◆ WHAT YOU HAVE TO DO:
Return the lines of the data below starting at the one holding "is the price" and ending at the one holding "Screen dimensions: 565x197", word for word, leaving every picture out.

(Screenshot grounding data)
/---

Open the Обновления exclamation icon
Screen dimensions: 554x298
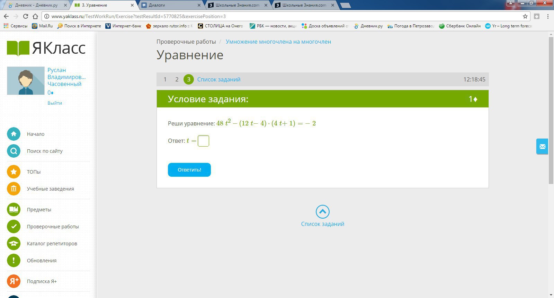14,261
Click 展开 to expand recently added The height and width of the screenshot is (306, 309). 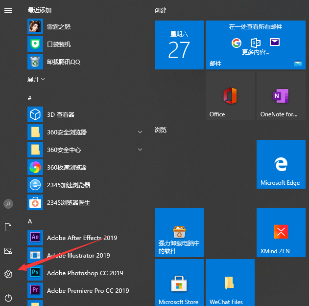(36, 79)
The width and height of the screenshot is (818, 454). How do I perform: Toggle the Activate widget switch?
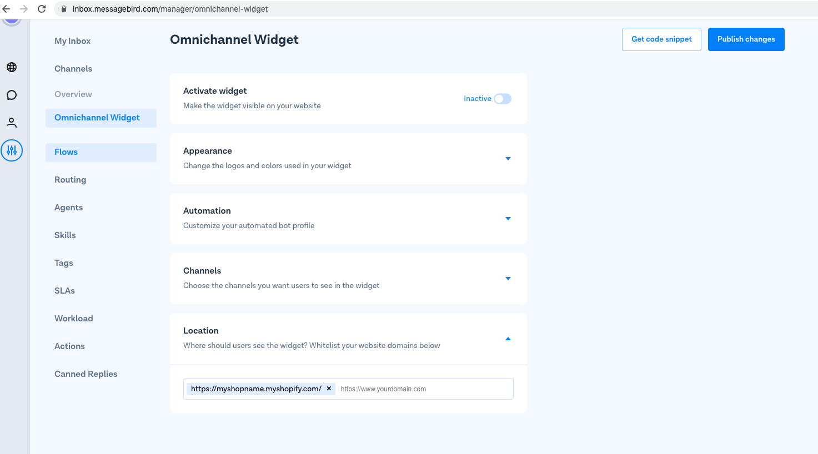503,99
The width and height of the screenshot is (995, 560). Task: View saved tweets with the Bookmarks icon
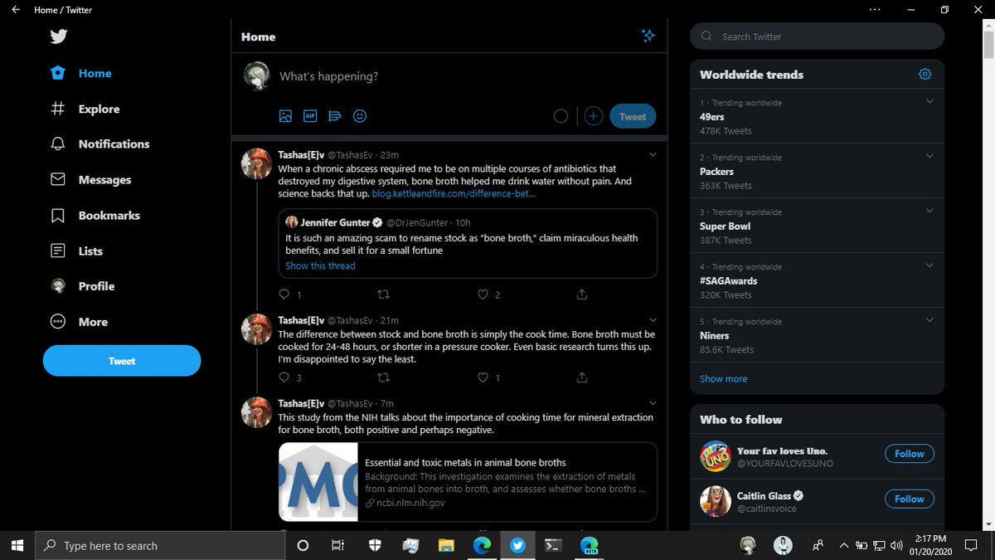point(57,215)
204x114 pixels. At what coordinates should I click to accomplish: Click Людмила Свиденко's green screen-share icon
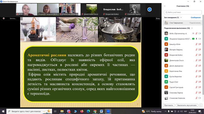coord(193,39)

\---
/---

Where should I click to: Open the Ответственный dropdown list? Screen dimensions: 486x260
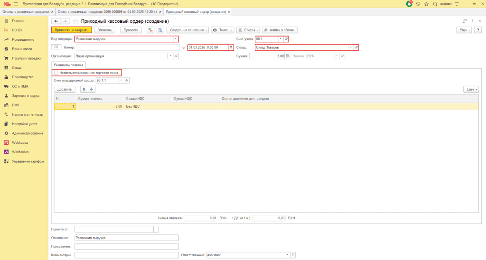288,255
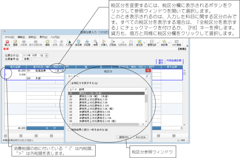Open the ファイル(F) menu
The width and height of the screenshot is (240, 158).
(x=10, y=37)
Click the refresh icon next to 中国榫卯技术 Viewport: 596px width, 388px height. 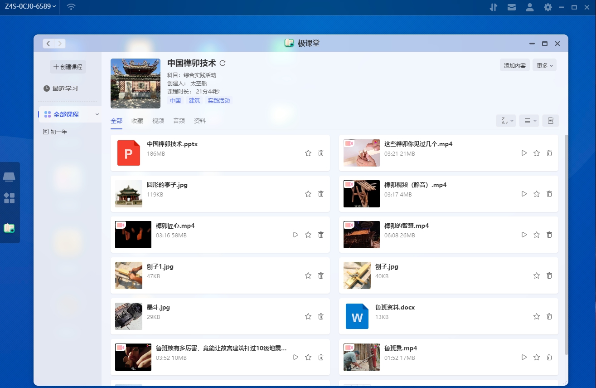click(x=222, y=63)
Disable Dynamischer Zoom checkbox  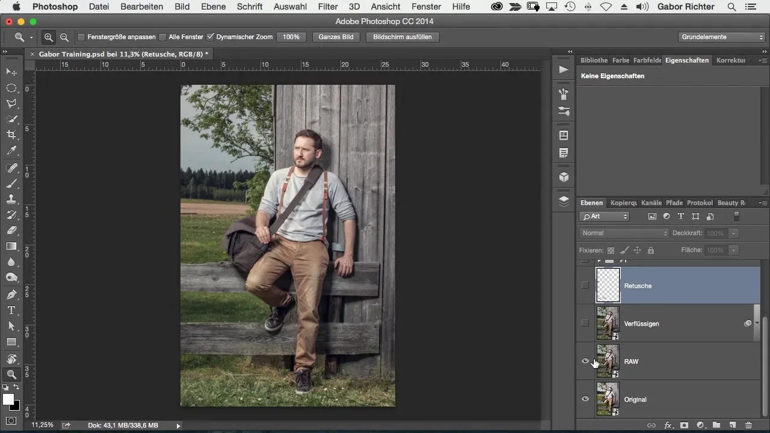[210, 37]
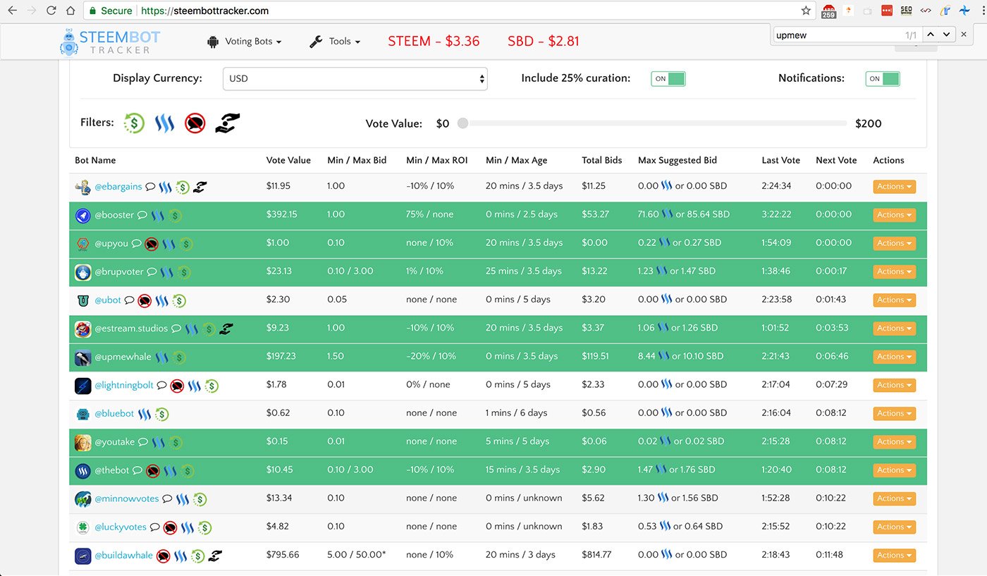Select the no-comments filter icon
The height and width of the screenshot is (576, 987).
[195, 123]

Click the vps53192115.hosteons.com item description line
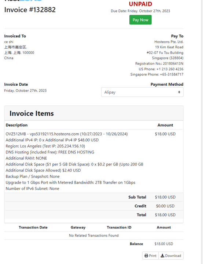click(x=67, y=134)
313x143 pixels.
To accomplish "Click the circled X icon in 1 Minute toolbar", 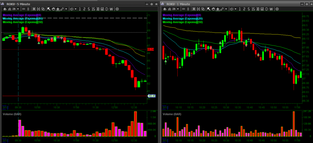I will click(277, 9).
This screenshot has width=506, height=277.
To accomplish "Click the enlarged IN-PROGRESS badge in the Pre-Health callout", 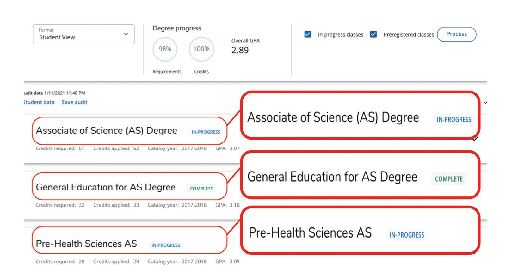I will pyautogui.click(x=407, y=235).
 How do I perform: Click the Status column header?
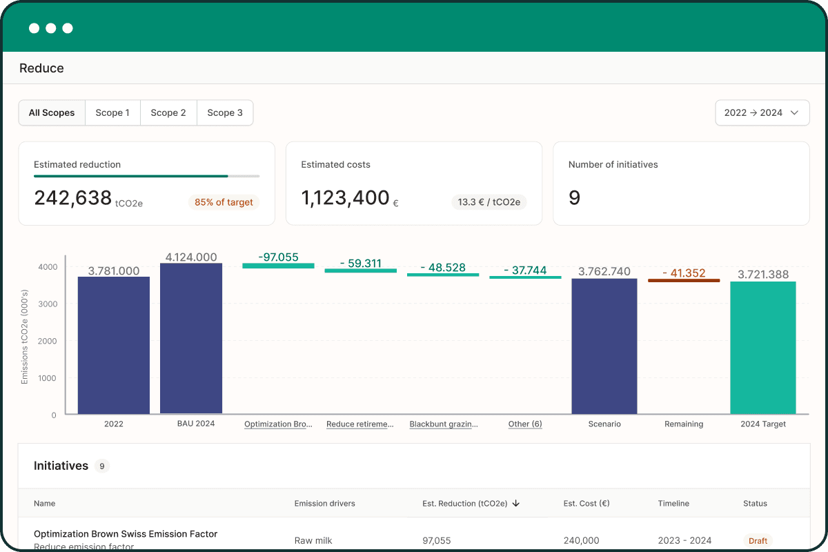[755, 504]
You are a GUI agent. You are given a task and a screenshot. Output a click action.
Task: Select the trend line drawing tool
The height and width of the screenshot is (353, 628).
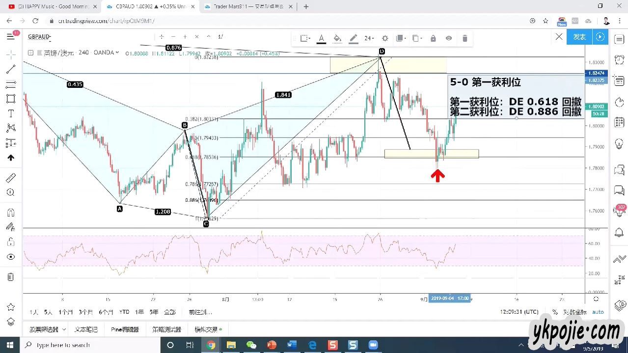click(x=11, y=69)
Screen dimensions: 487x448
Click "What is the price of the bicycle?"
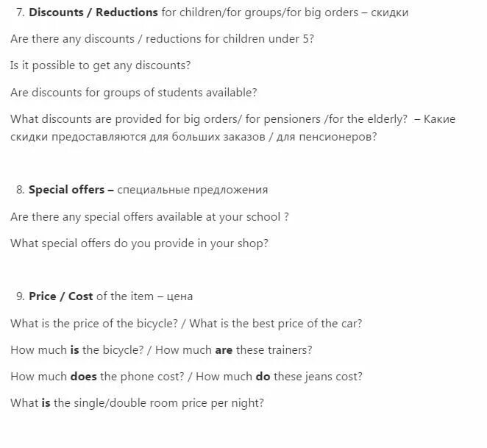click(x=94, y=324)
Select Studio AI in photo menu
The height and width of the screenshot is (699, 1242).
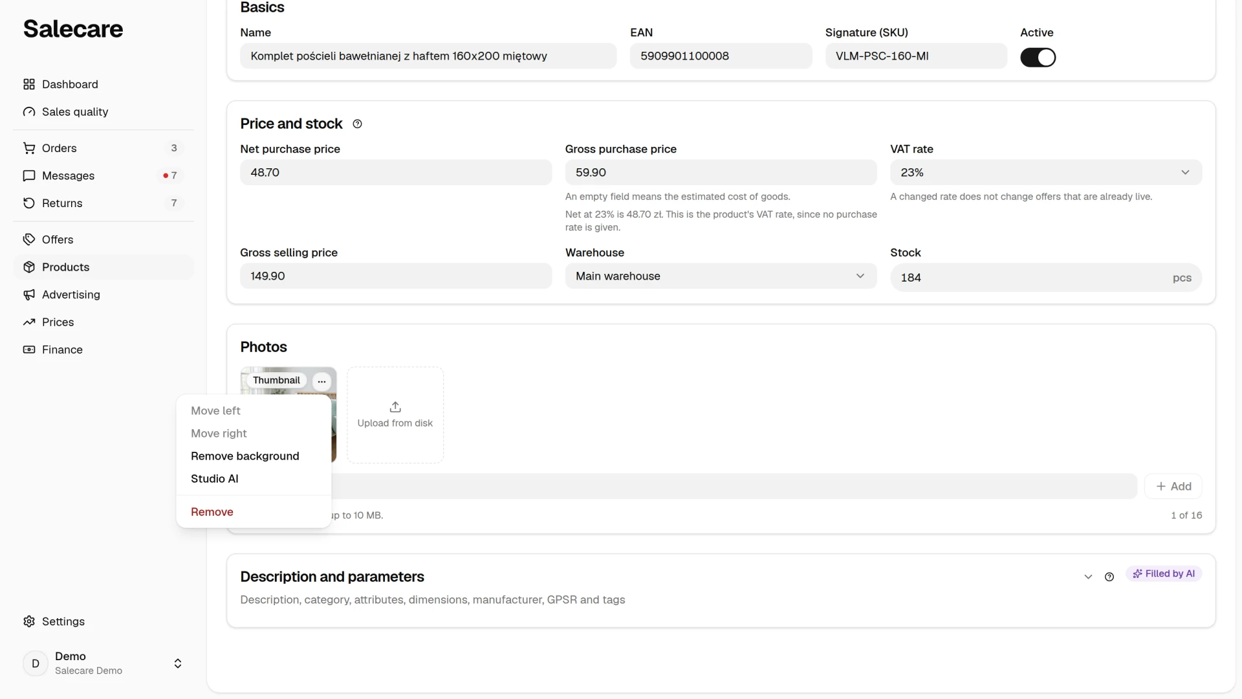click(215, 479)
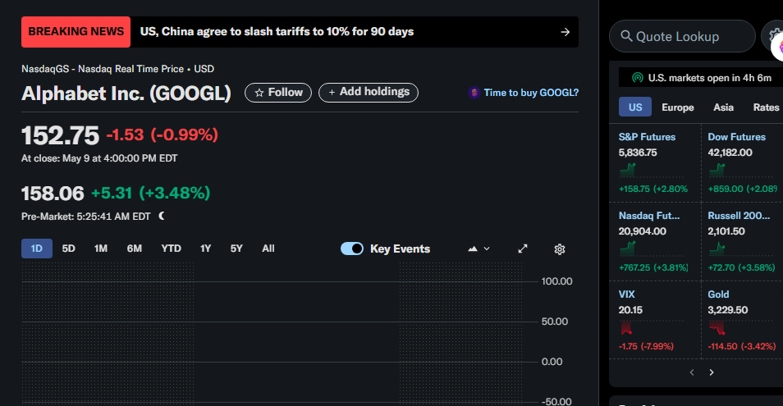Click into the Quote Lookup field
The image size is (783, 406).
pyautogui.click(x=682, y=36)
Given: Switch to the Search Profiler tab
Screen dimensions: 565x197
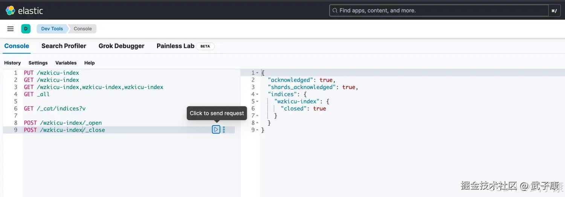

\---

◆ RESPONSE TO THIS TASK:
Click "What is the price of the bicycle?"
click(x=94, y=324)
Select Studio AI in photo menu
The height and width of the screenshot is (699, 1242).
click(215, 479)
Click into the Quote Lookup field
The image size is (783, 406).
pyautogui.click(x=682, y=36)
Given: Switch to the Search Profiler tab
Screen dimensions: 565x197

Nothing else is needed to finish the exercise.